§ Aim:
Reproduce the data from its beginning through the line containing "Action: pos(637,236)", with both ends included. Omit the pictures from your reply.
[begin Data supplied]
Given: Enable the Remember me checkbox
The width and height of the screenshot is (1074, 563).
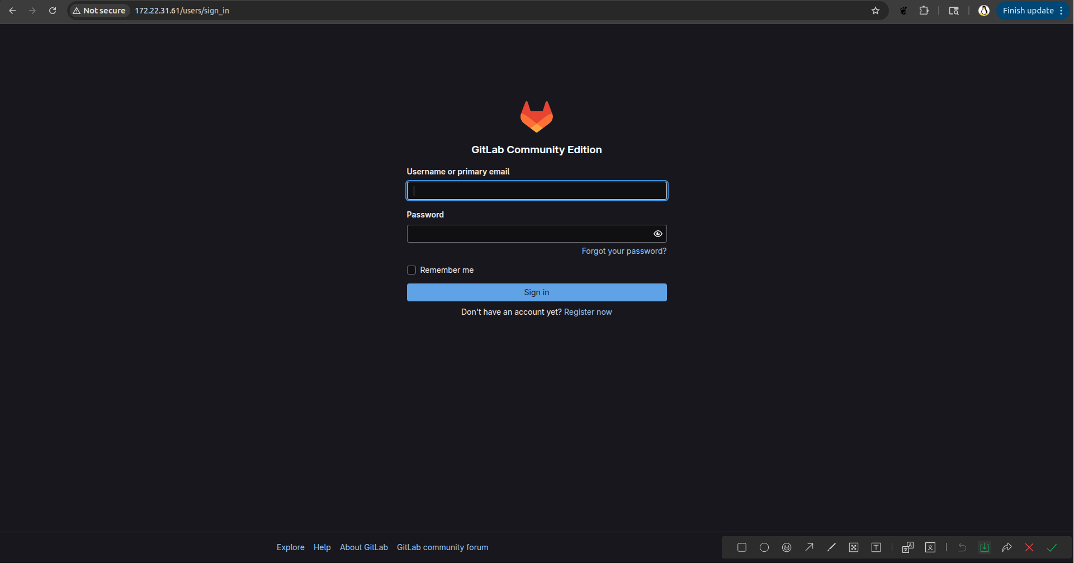Looking at the screenshot, I should pos(411,269).
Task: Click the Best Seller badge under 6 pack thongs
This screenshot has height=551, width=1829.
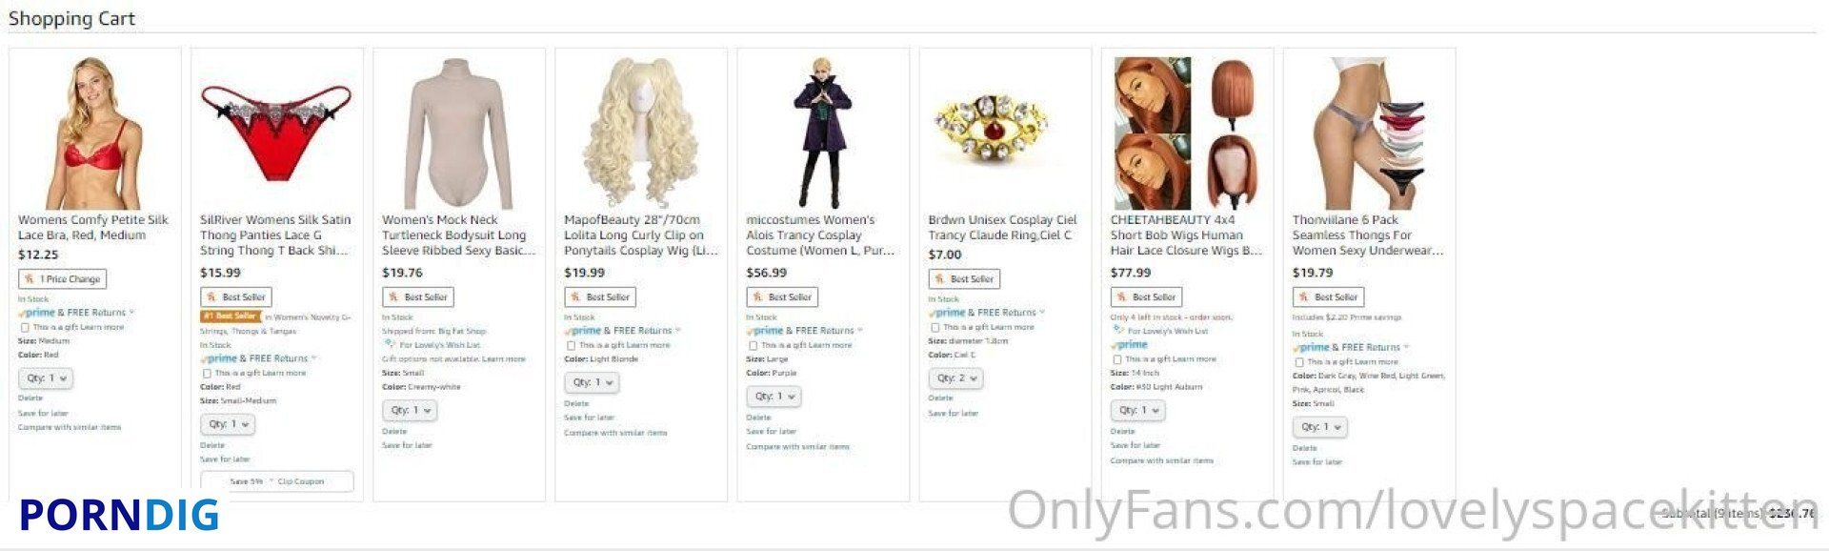Action: tap(1328, 297)
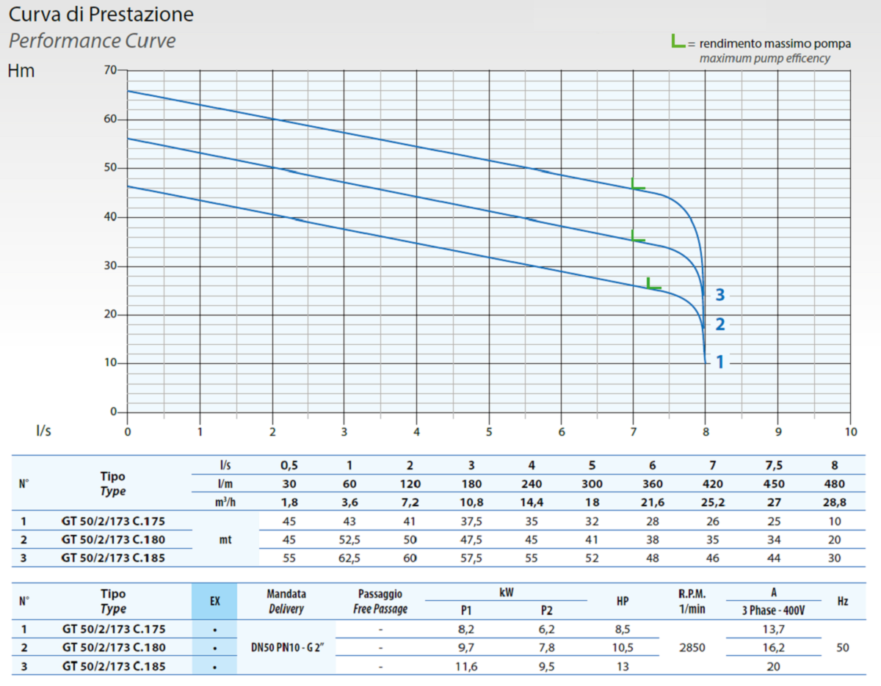The width and height of the screenshot is (881, 686).
Task: Click the green efficiency marker on curve 2
Action: pos(637,236)
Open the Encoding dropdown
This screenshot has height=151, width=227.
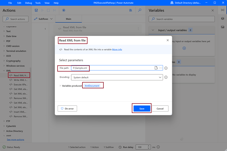(x=117, y=77)
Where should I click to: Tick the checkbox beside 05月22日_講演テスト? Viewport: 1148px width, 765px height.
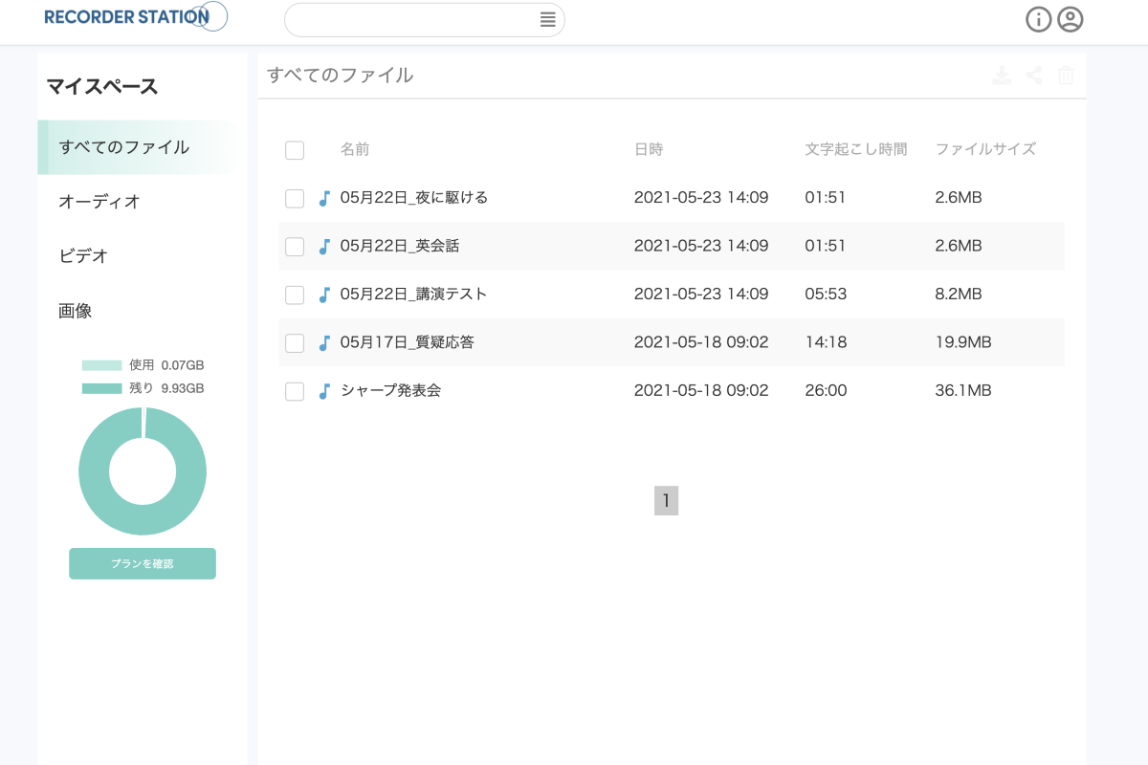coord(295,295)
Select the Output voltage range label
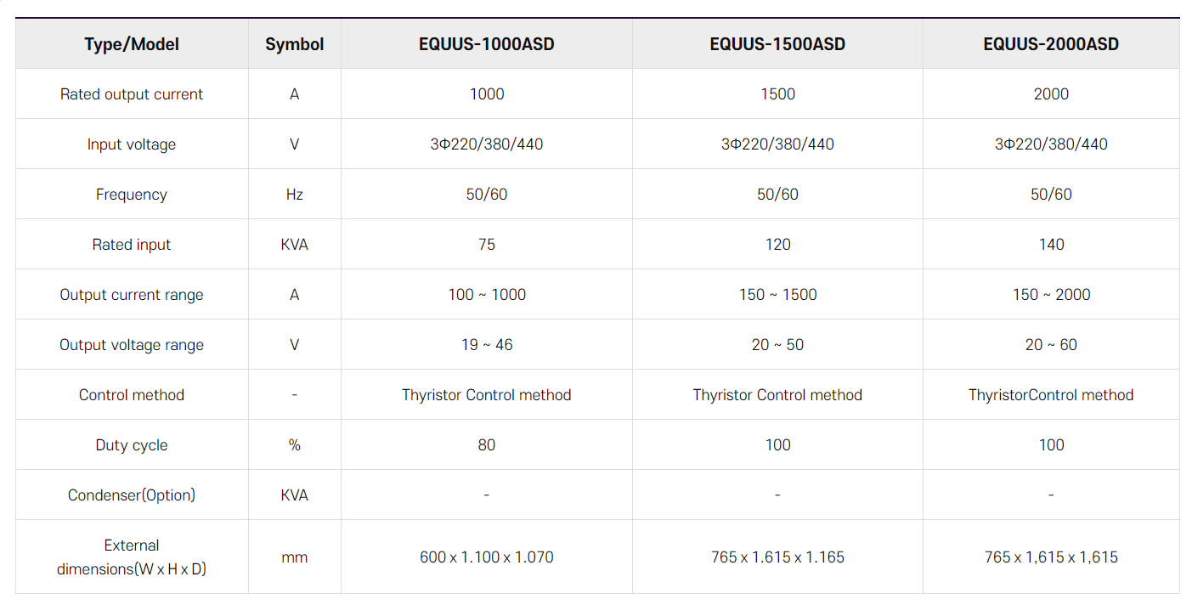Screen dimensions: 1192x605 132,345
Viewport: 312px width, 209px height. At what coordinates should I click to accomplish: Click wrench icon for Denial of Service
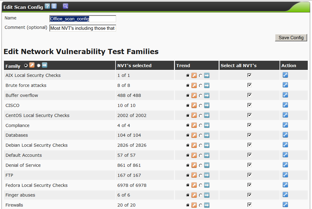(285, 165)
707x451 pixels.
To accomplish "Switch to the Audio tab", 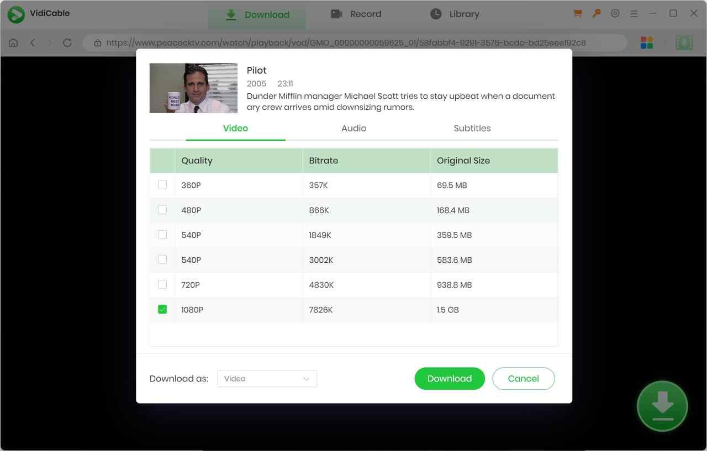I will tap(354, 128).
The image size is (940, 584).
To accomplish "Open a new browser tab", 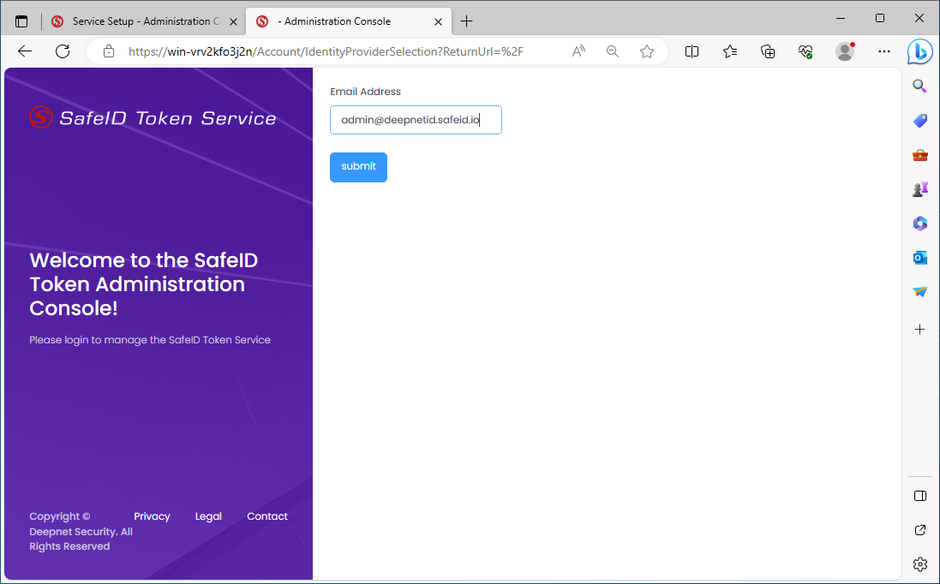I will click(466, 21).
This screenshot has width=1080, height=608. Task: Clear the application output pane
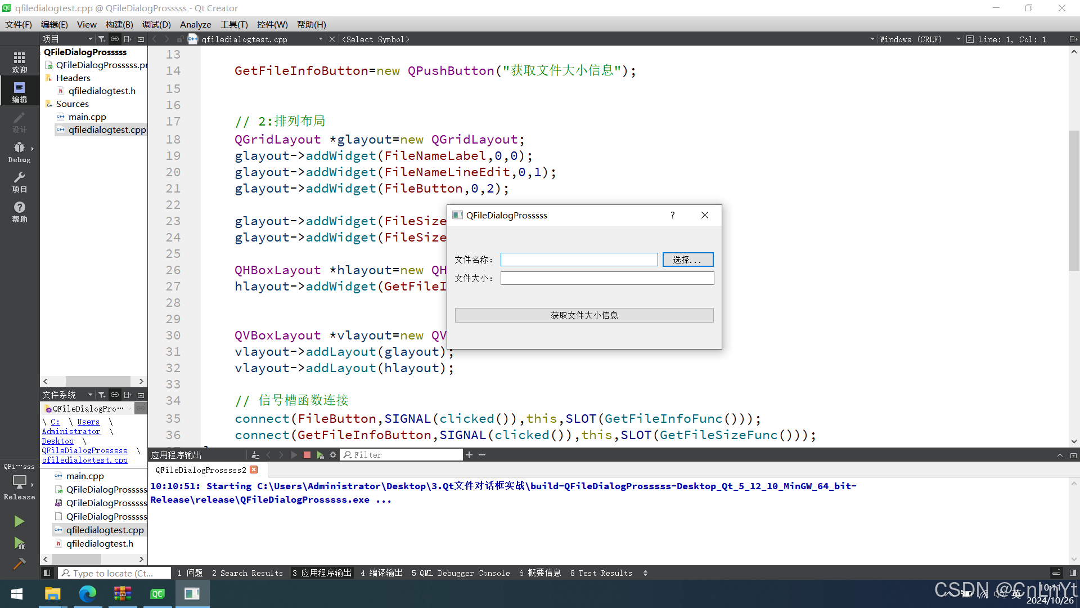tap(255, 454)
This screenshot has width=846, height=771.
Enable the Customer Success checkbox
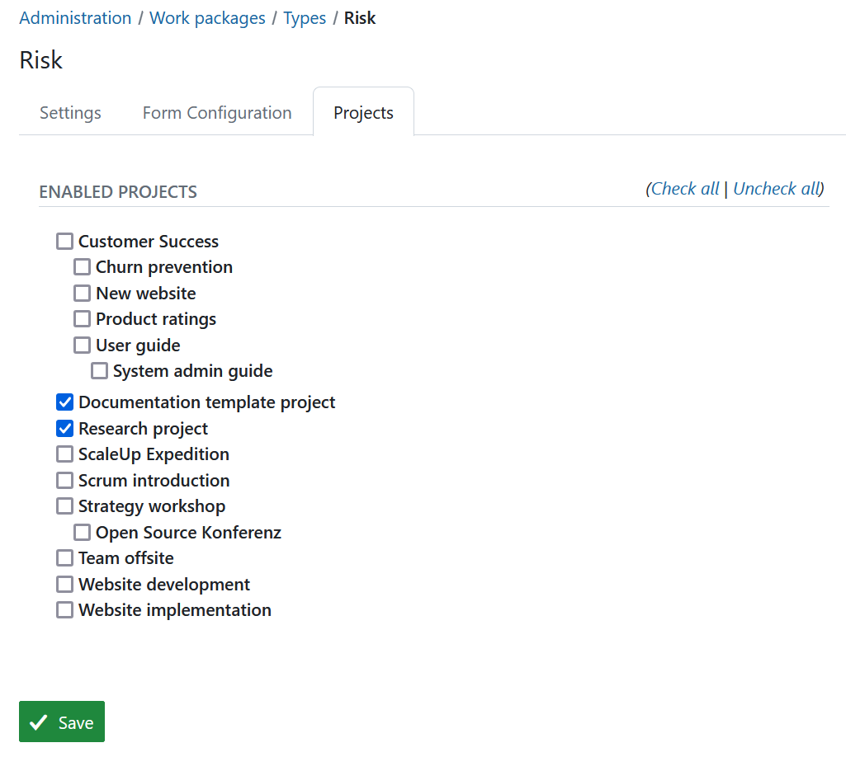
[end Data supplied]
§ Task result:
Given: Enable the Remember me checkbox
The width and height of the screenshot is (1074, 563).
Looking at the screenshot, I should pos(411,269).
Task: Click the Best Seller badge under 6 pack thongs
This screenshot has height=551, width=1829.
Action: tap(1328, 297)
The width and height of the screenshot is (881, 686).
Task: Click the green efficiency marker on curve 2
Action: pos(637,236)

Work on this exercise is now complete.